No me había fijado en la reacción del público cuando había salido a escena, pero todo el mundo se descojonaba. Si los chistes sobre el zombi ya eran malos, aquellos eran directamente penosos. En la mesa de al lado, una mujer se reía con tanta fuerza que le saltaban las lágrimas.
– Fui a Nueva York, que dicen que es muy peligroso. Y bueno, intentó atacarme una banda callejera, pero no tenía ni medio bocado. -La gente se sujetaba la tripa como si le doliera.

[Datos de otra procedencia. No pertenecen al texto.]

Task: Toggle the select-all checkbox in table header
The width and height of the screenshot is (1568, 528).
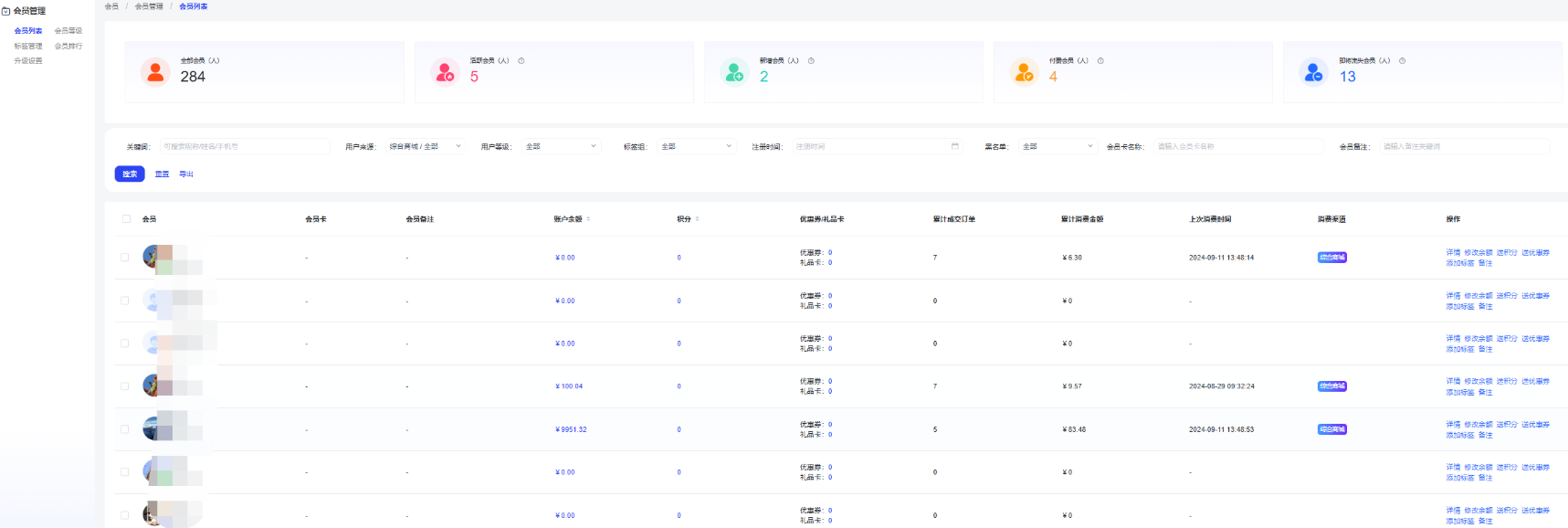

No lo entendía. De verdad, no tenía la menor gracia. Miré a mi alrededor y vi que todos tenían la vista clavada en el escenario, y lo contemplaban con la devoción de los hechizados.
Estaba usando trucos. Los vampiros son aficionados a ellos, y se los he visto emplear para seducir, amenazar, aterrorizar y todo a la vez, pero era la primera vez que veía a un vampiro obligar a la gente a reírse.
Peores usos he visto hacer de los poderes vampíricos. El cómico no intentaba hacerle daño a nadie, y aquella hipnosis colectiva era inocua y provisional. Pero aun así me parecía mal. El control mental de una multitud es una de las cosas más espeluznantes que pueden hacer los vampiros sin que nadie se entere.